Originally Posted by mrken30
Tom Stevenson, investment director for personal investing at Fidelity International, says: “Inflation is back with a vengeance. The weakening pound continues to drive prices higher and today’s CPI reading of 1.6% on the back of rising fuel, food and air fares is significantly higher than expected.

“With inflation set to surge past the Bank of England’s 2% target over the course of 2017, along with Mark Carney’s willingness to look through a temporary rise in prices, savers will increasingly be thinking about how they can make their money work harder.”

The Retail Prices Index (RPI) rate of inflation, which unlike CPI includes housing costs, rose to 2.5% in December, up from 2.2% in November.

UK inflation rises to 1.6% | Moneywise News

Does anyone know what the strategy of the B of E will be to fight inflation?
A central bank's recourse for rising inflation is to increase interest rates.

The problem here is that the UK may be facing a stagflation problem. Typically, inflation is caused by rising wages (read: excessively low unemployment), so a rate increase will help the economy and won't contribute to an unemployment problem. But in this case, the central bank will be raising rates even though the unemployment rate would dictate otherwise.

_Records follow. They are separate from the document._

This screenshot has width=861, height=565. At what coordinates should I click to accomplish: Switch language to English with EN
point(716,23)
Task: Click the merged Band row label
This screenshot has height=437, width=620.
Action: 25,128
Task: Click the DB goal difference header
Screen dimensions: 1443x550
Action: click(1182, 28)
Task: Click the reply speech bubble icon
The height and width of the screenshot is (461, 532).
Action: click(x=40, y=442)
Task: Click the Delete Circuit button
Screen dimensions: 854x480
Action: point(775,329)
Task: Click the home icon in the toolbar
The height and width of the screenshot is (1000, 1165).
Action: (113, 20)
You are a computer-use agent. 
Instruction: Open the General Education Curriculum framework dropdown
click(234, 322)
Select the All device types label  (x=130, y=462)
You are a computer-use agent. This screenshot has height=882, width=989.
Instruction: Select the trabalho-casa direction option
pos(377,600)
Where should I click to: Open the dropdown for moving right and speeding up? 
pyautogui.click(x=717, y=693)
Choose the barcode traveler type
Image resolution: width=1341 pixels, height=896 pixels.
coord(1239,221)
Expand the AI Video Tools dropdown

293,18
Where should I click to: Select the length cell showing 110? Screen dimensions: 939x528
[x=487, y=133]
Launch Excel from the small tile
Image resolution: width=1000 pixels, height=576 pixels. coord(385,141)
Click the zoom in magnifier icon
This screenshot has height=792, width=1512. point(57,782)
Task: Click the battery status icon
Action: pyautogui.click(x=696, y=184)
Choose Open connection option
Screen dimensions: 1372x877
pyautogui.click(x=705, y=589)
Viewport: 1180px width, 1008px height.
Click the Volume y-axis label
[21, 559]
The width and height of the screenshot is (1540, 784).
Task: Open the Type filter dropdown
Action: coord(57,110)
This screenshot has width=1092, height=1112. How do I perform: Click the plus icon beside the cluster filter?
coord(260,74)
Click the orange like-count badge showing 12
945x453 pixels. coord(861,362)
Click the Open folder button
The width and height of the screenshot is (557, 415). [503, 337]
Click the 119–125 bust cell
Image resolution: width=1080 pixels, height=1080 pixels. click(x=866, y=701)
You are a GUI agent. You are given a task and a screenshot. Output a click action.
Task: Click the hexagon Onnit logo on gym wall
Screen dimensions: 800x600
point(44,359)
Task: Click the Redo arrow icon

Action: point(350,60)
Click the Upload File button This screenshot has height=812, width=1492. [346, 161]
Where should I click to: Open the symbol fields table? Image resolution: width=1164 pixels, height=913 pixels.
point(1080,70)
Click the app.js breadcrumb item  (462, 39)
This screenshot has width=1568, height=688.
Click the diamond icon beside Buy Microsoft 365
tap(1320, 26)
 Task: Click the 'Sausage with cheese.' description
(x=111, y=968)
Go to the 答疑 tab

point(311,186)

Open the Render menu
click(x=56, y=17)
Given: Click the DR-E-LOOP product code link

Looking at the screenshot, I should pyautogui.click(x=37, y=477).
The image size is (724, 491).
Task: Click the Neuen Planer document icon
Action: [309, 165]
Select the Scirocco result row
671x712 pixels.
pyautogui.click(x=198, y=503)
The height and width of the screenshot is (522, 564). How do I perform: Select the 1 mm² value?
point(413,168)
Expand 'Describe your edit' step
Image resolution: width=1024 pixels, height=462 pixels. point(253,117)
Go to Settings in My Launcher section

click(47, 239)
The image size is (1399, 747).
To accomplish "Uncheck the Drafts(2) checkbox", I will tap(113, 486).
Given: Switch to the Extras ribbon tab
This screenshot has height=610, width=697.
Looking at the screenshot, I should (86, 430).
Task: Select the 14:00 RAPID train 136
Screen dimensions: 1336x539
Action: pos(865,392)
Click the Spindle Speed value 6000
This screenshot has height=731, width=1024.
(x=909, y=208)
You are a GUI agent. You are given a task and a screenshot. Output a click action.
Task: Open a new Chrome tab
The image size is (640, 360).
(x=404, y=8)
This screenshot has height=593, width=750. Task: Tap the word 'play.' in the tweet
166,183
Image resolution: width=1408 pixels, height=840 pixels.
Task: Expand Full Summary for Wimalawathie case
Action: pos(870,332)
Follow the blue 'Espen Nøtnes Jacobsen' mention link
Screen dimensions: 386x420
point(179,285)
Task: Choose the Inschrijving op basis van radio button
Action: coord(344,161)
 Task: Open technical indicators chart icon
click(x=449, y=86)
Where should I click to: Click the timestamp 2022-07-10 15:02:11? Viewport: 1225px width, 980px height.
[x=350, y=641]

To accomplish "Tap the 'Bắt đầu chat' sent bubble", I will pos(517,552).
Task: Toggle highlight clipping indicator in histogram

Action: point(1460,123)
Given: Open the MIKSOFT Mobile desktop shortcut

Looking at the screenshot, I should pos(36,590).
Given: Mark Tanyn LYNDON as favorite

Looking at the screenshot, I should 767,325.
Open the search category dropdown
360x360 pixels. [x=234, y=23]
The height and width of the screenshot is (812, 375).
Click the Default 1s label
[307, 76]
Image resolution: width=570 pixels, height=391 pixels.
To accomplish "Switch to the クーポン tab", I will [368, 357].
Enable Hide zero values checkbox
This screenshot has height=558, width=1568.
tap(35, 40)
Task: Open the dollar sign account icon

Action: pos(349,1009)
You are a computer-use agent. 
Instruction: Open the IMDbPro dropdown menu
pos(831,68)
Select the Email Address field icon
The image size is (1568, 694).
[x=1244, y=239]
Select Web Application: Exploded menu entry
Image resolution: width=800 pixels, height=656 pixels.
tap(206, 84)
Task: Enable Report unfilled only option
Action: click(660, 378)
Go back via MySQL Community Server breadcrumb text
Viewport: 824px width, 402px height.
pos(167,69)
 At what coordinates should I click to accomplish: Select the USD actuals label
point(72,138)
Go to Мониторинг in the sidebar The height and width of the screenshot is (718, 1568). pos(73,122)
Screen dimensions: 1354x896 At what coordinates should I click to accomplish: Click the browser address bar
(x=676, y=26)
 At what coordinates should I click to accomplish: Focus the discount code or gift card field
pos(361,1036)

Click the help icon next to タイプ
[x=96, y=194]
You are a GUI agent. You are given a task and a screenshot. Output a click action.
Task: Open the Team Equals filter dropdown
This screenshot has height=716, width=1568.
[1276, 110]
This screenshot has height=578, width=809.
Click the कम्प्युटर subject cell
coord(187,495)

You can also expect a gradual exodus of firms that opt to make a choice between maintaining large UK and EU operations: many of them will favor the EU, since the EU location will provide them with a larger market. This will also be bad for auto producers such as Honda and Nissan, which built plants in the UK primarily because of the UK's EU affiliation but that now find themselves hit with a 10% EU tariff. Stupid, stupid, stupid.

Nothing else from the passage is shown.